The Center for Academic Integrity (CAI) defines academic integrity as an issue involving commitment, even when faced by adversity to five fundamental values: honesty, trust, fairness, respect and responsibility.

It is believed that these values will translate into behaviours which enable the academia to translate ideals to action. Hence, having in place strong standards of integrity within a tertiary setup allows students to have strong integrity foundations that will prepare them for conscientious citizenship in the foreseeable future.

At Curtin, a Curtin degree symbolises prestige to the world as it is a testimony to the fact that all of the university’s values has been upheld in the pursuit of obtaining the degree. This fact is central in upholding academic integrity principles when delivering the courses in Curtin. All the policies and principles set out are to be adhered to by both faculty and students alike.
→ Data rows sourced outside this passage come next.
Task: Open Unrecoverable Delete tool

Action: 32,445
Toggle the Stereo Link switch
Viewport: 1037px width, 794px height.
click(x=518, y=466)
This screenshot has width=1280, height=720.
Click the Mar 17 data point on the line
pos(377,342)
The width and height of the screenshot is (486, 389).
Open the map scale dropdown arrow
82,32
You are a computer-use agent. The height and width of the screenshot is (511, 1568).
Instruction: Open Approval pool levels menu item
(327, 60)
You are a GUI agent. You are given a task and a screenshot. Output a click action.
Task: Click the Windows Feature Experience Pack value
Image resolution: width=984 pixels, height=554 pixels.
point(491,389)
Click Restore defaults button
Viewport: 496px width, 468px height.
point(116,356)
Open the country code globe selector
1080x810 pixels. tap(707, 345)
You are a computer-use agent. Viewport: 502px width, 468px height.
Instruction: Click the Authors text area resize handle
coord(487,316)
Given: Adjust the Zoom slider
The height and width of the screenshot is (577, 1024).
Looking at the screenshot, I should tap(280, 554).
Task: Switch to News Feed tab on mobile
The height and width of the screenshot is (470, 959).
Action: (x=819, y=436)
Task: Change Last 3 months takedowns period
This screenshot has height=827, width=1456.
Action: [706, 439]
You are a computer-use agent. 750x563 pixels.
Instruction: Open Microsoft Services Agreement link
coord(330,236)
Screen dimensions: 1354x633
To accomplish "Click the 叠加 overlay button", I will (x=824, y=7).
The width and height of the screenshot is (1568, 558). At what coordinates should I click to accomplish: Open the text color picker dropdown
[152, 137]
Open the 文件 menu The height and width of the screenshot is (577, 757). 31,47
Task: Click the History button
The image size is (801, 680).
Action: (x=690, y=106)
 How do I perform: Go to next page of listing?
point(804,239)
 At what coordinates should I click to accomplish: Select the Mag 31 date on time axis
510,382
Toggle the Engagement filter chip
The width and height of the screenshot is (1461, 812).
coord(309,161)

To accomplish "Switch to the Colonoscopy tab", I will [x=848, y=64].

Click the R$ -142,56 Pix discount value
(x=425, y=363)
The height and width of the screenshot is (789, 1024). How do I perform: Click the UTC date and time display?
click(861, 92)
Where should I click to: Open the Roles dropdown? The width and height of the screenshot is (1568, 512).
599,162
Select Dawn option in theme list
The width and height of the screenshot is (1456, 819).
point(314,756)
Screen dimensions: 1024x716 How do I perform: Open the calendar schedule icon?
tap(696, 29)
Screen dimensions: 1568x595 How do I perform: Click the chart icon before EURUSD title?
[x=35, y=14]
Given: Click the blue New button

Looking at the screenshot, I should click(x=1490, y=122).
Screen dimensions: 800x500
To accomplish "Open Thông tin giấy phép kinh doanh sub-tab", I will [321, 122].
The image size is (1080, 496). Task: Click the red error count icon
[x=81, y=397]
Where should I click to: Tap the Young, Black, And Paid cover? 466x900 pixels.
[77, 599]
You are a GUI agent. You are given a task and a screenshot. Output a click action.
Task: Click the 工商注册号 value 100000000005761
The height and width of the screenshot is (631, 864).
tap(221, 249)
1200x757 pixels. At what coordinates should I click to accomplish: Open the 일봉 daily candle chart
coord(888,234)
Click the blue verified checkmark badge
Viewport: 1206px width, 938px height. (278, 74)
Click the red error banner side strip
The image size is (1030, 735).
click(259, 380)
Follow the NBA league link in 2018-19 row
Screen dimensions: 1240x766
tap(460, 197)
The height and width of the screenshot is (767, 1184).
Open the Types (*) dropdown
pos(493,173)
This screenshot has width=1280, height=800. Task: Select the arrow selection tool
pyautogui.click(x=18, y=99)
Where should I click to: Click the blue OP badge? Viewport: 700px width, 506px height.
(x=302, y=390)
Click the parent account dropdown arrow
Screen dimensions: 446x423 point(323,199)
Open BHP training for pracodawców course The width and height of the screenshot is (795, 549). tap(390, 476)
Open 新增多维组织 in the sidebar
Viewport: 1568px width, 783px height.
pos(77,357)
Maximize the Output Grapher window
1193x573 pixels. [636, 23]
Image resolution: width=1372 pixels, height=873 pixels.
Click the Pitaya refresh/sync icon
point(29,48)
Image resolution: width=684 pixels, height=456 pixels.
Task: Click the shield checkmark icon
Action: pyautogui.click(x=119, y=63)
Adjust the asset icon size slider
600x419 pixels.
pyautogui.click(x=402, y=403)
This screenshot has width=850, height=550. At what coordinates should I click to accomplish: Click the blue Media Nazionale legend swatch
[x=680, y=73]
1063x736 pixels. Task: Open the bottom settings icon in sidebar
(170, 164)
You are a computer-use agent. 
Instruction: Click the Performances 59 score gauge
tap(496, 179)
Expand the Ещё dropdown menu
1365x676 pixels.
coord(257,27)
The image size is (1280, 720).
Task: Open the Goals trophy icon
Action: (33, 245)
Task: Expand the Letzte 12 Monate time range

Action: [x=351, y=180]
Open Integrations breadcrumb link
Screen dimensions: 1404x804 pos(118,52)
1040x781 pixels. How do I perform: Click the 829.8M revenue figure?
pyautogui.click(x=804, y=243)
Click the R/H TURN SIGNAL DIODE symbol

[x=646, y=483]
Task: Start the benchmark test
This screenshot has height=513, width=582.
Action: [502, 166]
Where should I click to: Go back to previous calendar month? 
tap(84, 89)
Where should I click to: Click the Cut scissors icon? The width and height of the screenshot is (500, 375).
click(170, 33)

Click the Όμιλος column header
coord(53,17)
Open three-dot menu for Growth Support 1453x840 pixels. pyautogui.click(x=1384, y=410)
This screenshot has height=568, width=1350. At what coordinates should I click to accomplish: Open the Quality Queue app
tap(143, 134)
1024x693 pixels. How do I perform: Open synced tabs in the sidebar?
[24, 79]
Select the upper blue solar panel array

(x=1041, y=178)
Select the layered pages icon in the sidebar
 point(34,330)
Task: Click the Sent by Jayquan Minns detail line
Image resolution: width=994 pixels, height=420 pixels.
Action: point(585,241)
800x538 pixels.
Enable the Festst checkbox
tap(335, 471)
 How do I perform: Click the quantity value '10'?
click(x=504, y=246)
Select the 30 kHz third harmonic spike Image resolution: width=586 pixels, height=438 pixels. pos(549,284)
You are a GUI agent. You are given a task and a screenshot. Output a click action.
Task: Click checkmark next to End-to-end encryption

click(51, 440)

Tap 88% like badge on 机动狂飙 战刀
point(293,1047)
Plagiarism is a serious and common breach of academic integrity. Plagiarism occurs in various contexts which includes verbatim copying of materials from other sources without proper referencing, closely paraphrasing without acknowledgment of its source, and passing off someone else’s work as one’s own.

Such offences are taken seriously and severe action could be taken against a student. Students are taught to reference materials appropriately and understand the repercussions of not complying with the policies and procedures that are in place.

The faculty is able to determine a breach of academic integrity through the usage of Turnitin, a system which matches text from a students’ work against all resources available through the Internet, published works, commercial databases and records of previous submissions of students worldwide into its system. The system is able to state the rate of similarity that the work of a student contains. However, the faculty is still required to review the results and assess the level of breach to academic integrity that has occurred.

Students need to imbibe such principles of integrity into their beings to be better individuals. Severe action taken in light of breaches of academic integrity is to drive home the message that cheating does not benefit students. If such deeds are not reprimanded, they will grow to become something bigger in the future. After all, education is not only about knowledge, but also about values and principles of life.

Cecilia Anthony Das is the Postgraduate Coordinator for Curtin Sarawak’s School of Business and a lecturer in its Department of Accounting. She can be contacted at +60 85 443860 or by e-mail to cecilia.das@curtin.edu.my.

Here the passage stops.